The Cambodian insect fauna is virtually unstudied, especially compared to the extensive work done on vertebrate biodiversity and management. This poses a problem because insects, comprising a much higher total biomass than vertebrates, constitute irreplaceable components of ecosystem processes and are thus vital for ecosystem health and function. This project is designed to address this shortcoming by inventorying the biodiversity of leaf- and treehoppers (Membracoidea) across space (i.e., all major habitat types and varying degrees of disturbance) and time (i.e., dry-/wet season over three consecutive years). Genetic and morphological characteristics will be used to identify species and allow further basic and applied research into membracoid biology and control. The collected samples will form the nucleus for a growing entomology collection at the National Cambodian Specimen Repository (NCSP) at the Royal University of Phnom Penh (RUPP), which will be developed into an active research collection to support the study of systematics, biodiversity, and natural history of the insect fauna of the Lower Mekong. Assessing membracoid biodiversity will lay the baseline for continued biodiversity monitoring under climate change and help inform conservation decisions by allowing rapid and efficient appraisal of ecosystem health. The study of membracoid biodiversity will also provide the framework for the identification of pest species in Cambodia and thus will provide the basis for applied entomological research of national and international importance.

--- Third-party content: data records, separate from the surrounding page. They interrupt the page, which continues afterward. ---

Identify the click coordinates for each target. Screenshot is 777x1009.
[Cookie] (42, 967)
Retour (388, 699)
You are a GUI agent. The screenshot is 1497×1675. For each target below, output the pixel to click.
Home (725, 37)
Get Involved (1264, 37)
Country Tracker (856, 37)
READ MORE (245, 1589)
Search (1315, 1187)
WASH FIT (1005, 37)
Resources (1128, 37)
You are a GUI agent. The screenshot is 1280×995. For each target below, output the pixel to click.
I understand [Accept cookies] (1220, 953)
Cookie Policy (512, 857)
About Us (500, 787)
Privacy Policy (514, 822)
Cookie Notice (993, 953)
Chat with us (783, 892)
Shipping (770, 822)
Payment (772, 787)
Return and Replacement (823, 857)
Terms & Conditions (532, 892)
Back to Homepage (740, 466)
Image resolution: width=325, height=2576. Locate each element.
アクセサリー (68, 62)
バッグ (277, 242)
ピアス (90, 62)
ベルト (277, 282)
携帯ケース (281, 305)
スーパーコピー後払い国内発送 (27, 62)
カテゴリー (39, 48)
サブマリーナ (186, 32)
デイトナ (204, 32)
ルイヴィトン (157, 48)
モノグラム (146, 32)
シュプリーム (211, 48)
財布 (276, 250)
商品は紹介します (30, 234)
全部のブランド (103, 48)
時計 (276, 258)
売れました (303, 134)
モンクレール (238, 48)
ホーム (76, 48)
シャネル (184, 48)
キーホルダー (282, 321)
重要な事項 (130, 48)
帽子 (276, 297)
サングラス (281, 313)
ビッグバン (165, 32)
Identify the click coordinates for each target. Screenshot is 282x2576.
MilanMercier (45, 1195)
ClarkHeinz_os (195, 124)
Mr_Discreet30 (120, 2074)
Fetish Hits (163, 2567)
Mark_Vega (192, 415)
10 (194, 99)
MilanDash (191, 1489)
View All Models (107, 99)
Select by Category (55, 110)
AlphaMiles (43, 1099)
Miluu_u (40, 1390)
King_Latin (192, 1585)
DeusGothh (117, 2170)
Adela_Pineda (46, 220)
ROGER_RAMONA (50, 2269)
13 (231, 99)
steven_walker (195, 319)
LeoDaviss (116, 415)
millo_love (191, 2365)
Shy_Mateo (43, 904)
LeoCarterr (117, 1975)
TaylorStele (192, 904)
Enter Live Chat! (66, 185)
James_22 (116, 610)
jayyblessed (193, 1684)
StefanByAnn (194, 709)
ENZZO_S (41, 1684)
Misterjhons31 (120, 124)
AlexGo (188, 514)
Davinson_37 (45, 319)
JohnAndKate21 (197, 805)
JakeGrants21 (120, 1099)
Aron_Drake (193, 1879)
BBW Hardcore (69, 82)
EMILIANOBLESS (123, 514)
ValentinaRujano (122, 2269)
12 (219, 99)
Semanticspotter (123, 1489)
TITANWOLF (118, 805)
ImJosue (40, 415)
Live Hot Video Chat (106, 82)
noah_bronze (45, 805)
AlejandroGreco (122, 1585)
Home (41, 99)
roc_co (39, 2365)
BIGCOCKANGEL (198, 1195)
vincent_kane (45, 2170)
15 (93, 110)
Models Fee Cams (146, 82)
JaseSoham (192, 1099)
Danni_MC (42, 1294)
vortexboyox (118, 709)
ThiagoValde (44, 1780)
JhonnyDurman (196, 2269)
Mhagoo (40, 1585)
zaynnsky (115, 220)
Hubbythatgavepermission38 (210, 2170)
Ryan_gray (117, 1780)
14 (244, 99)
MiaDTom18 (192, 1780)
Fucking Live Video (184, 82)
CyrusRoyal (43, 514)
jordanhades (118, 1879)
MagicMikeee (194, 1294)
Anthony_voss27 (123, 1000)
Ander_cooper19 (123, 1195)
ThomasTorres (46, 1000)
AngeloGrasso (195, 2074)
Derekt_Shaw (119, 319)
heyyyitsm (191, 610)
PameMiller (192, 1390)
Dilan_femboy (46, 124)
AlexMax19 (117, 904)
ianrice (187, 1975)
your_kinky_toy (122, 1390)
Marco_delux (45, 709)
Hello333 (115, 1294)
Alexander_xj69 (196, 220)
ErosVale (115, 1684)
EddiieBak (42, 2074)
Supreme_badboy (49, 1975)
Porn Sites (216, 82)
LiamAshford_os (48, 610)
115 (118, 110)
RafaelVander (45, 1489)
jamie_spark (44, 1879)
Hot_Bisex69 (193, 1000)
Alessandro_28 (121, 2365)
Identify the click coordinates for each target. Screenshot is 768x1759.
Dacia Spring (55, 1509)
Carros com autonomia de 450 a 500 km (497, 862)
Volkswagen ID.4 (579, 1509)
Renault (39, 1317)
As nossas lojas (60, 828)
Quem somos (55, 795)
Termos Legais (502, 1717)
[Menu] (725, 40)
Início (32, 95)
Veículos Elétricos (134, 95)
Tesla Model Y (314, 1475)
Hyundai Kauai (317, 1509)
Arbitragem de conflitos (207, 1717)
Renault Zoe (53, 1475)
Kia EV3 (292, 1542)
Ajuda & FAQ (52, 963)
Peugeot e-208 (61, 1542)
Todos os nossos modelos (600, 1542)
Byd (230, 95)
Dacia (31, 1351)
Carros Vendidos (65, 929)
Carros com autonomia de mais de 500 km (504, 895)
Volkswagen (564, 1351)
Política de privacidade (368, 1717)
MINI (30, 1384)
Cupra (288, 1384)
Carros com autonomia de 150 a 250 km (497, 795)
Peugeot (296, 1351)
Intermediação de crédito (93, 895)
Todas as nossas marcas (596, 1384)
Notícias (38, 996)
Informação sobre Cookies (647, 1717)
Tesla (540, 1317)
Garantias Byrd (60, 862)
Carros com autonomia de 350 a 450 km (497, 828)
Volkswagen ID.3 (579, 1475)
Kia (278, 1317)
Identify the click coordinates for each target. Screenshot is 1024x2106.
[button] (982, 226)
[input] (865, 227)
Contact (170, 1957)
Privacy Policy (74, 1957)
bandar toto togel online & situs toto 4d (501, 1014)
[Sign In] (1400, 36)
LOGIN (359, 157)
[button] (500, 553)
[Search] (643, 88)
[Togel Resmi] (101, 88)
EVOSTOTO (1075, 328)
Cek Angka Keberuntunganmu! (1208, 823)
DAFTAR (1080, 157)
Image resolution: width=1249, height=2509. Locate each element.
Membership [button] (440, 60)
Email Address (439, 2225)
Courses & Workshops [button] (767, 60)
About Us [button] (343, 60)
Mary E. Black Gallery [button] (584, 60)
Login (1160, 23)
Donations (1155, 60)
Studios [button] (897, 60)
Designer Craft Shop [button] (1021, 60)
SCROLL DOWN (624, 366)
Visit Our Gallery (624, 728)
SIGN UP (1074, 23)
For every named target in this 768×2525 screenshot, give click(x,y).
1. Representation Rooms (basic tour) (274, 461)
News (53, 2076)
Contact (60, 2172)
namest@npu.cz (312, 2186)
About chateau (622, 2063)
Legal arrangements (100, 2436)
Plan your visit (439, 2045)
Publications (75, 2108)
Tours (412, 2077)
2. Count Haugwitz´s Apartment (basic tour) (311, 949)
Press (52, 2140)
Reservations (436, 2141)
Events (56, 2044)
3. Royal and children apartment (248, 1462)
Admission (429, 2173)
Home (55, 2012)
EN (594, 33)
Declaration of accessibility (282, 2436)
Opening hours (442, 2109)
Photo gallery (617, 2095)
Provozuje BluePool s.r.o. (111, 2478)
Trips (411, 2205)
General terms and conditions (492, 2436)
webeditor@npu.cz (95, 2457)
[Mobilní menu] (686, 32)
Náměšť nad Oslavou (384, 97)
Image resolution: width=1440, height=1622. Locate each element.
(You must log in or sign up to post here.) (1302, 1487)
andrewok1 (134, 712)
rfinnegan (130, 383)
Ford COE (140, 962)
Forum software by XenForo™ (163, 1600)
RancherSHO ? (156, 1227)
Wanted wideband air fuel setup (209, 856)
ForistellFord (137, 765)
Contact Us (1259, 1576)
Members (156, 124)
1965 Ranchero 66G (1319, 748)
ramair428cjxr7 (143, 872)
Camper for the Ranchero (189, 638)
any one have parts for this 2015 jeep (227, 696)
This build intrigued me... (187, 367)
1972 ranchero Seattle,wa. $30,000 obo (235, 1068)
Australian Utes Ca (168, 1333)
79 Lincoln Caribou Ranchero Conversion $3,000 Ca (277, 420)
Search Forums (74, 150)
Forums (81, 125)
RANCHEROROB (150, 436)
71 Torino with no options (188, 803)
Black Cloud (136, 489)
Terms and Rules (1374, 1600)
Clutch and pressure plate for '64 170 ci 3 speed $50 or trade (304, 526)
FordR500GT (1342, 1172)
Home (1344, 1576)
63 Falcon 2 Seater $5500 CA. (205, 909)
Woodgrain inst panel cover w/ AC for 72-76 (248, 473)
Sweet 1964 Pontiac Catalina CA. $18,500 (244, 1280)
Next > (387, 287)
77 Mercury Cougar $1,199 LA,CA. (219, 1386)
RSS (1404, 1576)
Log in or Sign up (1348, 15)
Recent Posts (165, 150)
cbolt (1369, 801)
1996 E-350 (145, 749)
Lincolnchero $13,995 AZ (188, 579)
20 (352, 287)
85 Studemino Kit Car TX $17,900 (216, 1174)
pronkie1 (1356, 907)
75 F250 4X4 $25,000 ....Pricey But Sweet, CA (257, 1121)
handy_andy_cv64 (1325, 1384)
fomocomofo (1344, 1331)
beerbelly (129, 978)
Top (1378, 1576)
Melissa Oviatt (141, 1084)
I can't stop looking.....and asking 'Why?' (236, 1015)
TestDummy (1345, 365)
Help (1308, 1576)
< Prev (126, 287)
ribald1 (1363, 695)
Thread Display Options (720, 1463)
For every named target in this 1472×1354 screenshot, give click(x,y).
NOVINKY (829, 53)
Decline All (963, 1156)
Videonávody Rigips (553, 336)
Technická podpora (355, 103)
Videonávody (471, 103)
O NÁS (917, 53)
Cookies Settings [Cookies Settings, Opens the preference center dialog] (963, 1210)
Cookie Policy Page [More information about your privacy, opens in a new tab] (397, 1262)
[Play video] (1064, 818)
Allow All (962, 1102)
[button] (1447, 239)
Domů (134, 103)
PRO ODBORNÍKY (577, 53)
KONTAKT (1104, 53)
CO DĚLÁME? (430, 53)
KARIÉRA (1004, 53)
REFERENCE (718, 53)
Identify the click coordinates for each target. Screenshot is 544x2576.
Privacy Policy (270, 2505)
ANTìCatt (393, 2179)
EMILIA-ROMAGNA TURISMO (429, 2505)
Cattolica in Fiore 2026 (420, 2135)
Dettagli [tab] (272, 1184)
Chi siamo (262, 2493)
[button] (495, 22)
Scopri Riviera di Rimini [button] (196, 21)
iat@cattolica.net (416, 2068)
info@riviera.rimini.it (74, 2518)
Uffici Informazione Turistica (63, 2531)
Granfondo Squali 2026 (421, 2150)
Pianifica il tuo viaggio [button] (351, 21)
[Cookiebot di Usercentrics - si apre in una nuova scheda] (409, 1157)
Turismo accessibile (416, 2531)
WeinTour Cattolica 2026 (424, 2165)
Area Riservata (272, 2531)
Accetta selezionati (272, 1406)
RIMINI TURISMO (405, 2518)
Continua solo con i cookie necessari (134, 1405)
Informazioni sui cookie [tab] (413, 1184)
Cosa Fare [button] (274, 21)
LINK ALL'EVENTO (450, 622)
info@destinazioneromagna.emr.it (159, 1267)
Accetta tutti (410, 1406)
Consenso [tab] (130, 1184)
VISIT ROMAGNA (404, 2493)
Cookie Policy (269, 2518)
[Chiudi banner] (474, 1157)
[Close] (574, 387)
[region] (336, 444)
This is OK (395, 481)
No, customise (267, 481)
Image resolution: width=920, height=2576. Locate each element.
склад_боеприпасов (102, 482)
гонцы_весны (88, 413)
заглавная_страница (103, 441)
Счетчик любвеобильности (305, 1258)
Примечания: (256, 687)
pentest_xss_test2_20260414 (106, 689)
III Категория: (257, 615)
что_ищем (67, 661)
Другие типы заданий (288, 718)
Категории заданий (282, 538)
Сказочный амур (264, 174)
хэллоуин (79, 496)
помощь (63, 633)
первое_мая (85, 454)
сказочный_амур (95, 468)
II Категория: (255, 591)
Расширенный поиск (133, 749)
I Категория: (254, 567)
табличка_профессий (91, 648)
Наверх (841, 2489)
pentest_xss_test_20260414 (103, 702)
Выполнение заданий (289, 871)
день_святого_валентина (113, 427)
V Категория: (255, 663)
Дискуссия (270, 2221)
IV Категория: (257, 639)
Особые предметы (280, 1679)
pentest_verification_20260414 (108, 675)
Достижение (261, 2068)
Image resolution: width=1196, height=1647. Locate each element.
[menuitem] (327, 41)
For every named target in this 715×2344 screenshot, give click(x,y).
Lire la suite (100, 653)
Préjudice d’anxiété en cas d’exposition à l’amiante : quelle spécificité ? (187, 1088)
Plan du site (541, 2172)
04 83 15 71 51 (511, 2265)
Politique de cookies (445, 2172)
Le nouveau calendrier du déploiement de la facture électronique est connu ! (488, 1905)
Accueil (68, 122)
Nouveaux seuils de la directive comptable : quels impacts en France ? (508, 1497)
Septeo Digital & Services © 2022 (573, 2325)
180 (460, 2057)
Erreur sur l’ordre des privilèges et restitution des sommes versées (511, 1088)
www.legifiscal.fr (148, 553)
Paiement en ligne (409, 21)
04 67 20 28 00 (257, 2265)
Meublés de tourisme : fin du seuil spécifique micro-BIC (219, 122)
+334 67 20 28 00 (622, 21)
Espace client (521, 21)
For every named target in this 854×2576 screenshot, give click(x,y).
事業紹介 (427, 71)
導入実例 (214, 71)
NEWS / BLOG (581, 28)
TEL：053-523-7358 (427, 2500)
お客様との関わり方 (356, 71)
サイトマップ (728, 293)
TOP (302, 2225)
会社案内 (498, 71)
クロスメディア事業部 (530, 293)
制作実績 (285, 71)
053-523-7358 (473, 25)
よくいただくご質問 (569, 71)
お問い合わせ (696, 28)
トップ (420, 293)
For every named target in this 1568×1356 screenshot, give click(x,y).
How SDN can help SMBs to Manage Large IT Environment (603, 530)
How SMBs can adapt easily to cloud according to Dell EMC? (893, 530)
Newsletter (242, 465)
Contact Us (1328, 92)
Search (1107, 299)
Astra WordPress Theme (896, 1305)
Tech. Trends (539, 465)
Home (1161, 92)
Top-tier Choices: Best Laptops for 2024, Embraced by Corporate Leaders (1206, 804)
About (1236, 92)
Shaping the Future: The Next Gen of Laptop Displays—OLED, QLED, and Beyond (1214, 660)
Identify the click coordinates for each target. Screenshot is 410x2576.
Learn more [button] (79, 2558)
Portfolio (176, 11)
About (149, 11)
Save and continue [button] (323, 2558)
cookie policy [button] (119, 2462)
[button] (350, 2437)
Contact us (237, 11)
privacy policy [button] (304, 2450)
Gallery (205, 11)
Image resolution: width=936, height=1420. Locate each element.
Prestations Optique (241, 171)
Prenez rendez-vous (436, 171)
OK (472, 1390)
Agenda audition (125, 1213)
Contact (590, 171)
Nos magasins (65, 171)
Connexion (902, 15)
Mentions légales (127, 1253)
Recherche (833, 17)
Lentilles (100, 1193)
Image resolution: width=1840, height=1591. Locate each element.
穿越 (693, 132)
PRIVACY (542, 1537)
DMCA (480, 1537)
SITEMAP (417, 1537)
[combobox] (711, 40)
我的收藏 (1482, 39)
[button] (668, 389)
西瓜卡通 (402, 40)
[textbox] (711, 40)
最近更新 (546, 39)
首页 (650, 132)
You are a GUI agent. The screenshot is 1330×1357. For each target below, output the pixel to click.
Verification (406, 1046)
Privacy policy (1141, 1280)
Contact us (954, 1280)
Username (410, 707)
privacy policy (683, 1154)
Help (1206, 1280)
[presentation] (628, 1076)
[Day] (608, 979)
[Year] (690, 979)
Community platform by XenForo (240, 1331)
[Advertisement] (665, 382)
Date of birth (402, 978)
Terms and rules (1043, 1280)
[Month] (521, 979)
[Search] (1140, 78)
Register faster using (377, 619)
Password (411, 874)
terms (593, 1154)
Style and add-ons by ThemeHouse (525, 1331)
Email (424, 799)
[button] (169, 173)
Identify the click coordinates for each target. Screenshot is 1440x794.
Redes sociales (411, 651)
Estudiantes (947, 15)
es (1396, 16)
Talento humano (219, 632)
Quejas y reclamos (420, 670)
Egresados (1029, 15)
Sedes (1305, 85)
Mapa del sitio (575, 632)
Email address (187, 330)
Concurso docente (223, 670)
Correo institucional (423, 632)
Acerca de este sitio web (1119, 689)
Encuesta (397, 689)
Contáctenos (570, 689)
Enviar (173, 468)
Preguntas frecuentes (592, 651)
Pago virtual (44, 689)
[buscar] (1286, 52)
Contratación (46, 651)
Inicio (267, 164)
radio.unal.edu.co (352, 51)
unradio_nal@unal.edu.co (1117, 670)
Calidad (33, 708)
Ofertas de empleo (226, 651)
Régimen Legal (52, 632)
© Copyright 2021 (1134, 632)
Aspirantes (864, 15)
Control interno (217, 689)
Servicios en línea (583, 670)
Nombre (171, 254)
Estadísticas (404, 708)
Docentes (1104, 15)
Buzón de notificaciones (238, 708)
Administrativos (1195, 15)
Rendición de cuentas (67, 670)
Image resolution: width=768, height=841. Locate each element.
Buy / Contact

Membracoids include several important agricultural pests affecting rice, mango, and citrus, so the project will be critically important for Cambodian agriculture and food security by building the basis for development of sustainable pest control practices. The use of genetic markers will allow an in-depth understanding of pest population genetics and dynamics, which are important considerations when developing and applying control and management plans. Membracoids are ideal bioindicators since they are highly host specific and more rapidly respond to habitat or climate changes than vertebrate bioindicators. Identifying and using insect bioindicators thus allows a different and potentially much more sensitive insight into rapid changes in habitat health, biodiversity, or ecosystem function. The development of cheap and rapid genetic and morphological identification tools is expected to have immediate and lasting influences on biodiversity assessment and conservation practices in the Lower Mekong by improving economic valuation of ecosystems. This will strengthen environmental governance and improve sustainable management of natural resources and biodiversity conservation in the face of environmental and global climate change.
A dozen undergraduates from the Royal University of Phnom Penh join the project team on a field trip to collect leaf- and tree-hopper samples at Kirirom National Park. (Photo courtesy Dr. Phauk).
Summary of Recent Activities
PI Sophany Phauk and two fellow researchers began fieldwork at the Seima Protection Forest and Biodiversity Conservation Area in October 2013. They inventoried the biodiversity of leaf- and treehoppers by collecting samples, preserving them in ethanol, and storing them at the Royal University of Phnom Penh (RUPP) biology lab for morphology identification. With help from U.S. partner Chris Dietrich, some species were identified, but other samples went unidentified due to lack of resources and an identification key. All specimens were stored and are now awaiting morphological and DNA identification. In November 2013, the project team commenced more fieldwork. A dozen biology undergraduates accompanied the project team on an educational field trip to Kirirom National Park in the province of Kampong Speu, a prime habitat for leaf- and treehoppers. Later in the month, members of the main project team joined a survey team of 16 master’s degree students for their ecological field technique course. The survey was conducted in the semi-evergreen forest at the Tmar Roung ecotourism site in the province of Sihanouk Ville.
In early 2014, a group of 100 biology students from RUPP was expected to travel to Koh Ta Kiev Island in the province of Sihanouk Ville for ecological fieldwork. Project plans include conducting surveys every month to collect insects within every habitat type in Cambodia, including protected areas such as national parks, agricultural areas in and around Tonle Sap Lake, and the rice fields in southeast Cambodia. Later in the year, three members of the project team are scheduled to visit the Prairie Research Institute at the University of Illinois.